Bullying appears to be at its worst between the 5th and 8th grades, although it can occur earlier and later. Unfortunately, children with Aspergers Syndrome were more often bullied than their counterparts with other ASD diagnoses. This may be due to the fact that children with Aspergers are more often integrated in normal public school classrooms, while children who fall elsewhere on the ASD spectrum may be in special education or private schools. Another variable that may put a child with Aspergers at a higher risk of being bullied is to have other problems (like ADHD or anxiety) on top of the ASD diagnosis.
How will my child with Aspergers treat other children?
There is the possibility that a child with Aspergers may seem to “bully” other children. However, it is often the lack of social skills (talking loudly, not understanding when another child has finished an interaction, becoming upset when another child doesn’t follow specific rules) rather than cruelty or aggression. Sometimes a child with Aspergers may not understand that things he or she says are hurtful. When a child with Aspergers says, “You’re really fat,” to another child, they are often simply stating a fact, and not trying to hurt anyone’s feelings.
Can my child with Aspergers succeed in school?
Absolutely. Children with Aspergers often have above average intelligence and an insatiable curiosity about the world around them. They also have the ability to focus intently on things that interest them, and they often reach the solution to a problem in innovative ways.
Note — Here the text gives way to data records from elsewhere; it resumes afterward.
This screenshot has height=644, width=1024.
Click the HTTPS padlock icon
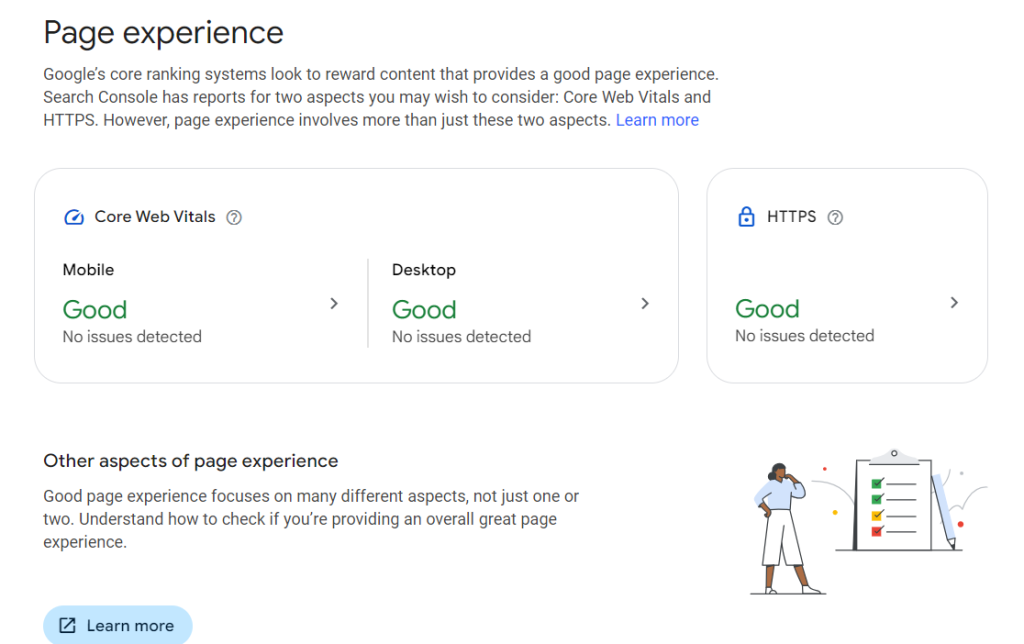pyautogui.click(x=745, y=216)
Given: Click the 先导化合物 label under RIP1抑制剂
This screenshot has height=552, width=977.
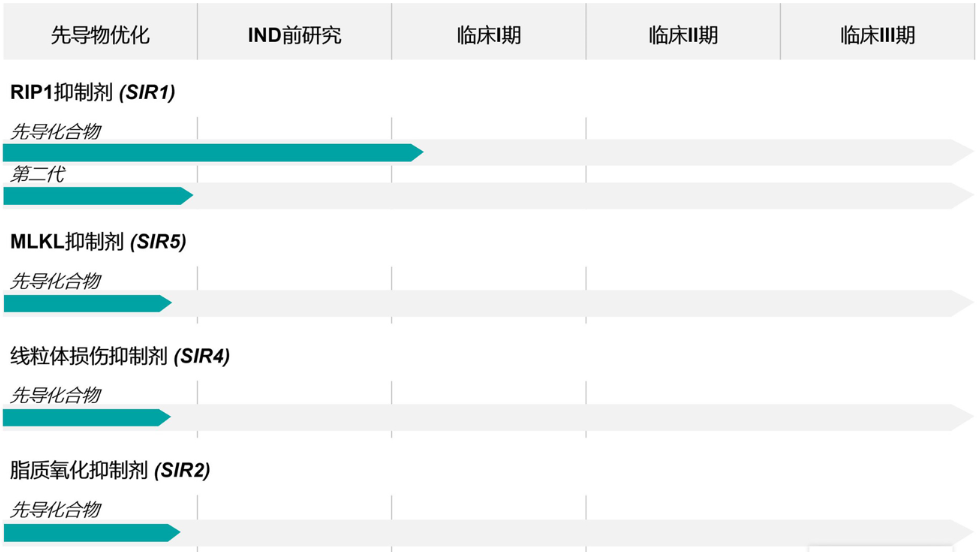Looking at the screenshot, I should (x=55, y=131).
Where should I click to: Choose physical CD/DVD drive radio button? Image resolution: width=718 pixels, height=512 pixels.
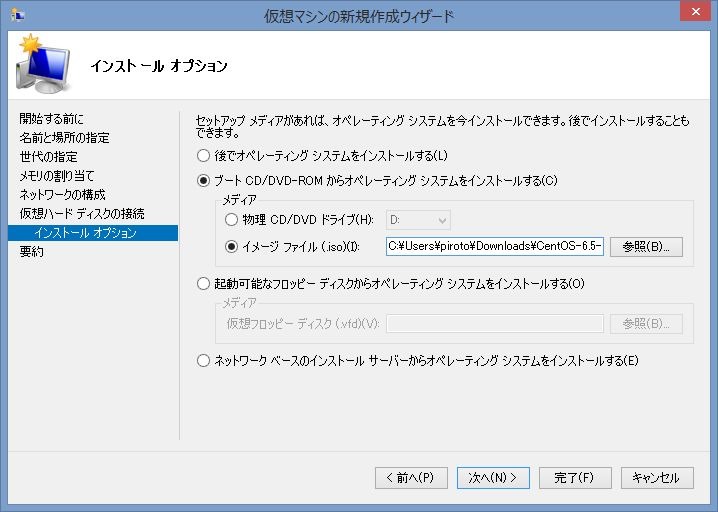coord(232,220)
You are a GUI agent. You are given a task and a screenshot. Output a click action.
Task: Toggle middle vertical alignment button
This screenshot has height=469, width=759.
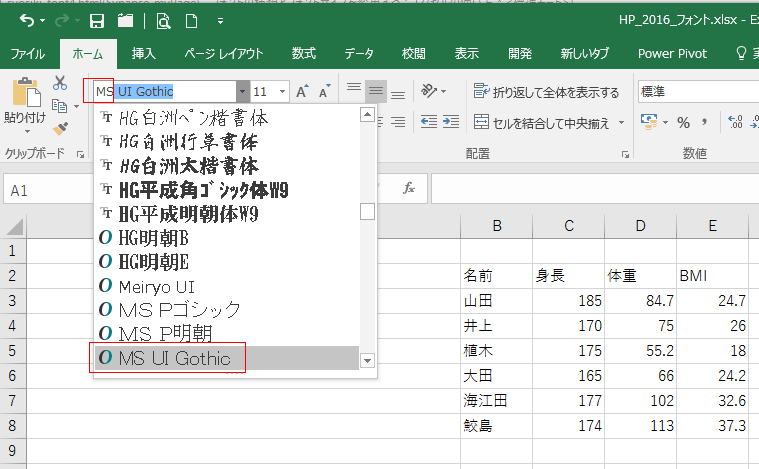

Teachers and other education professionals will need to do many of the things listed above in order to help children with Aspergers succeed in school. It helps to focus learning activities around something the child is interested in, and it is, of course, essential to create a highly structured environment where activities are rigorously scheduled and the amount of chaos and uncertainty is kept to a minimum.
Important and positive things to remember about having a child with Aspergers Syndrome.
Children with Aspergers can become independent and functioning members of society, with their own careers and relationships. Often, they have above average intelligence, and this, combined with their ability to focus intensely and remember massive amounts of details, makes them ideal for any number of vocations. In fact, many healthcare professionals, as well as prominent or famous people with Aspergers or ASD want to shift the discussion away from the idea of Aspergers as a disorder and focus on the idea of Aspergers as a difference. Temple Grandin (who was named one of Time’s most influential people and who suffers from ASD) credits her autism for the ability to propose ingenious and non-traditional methods of solving problems.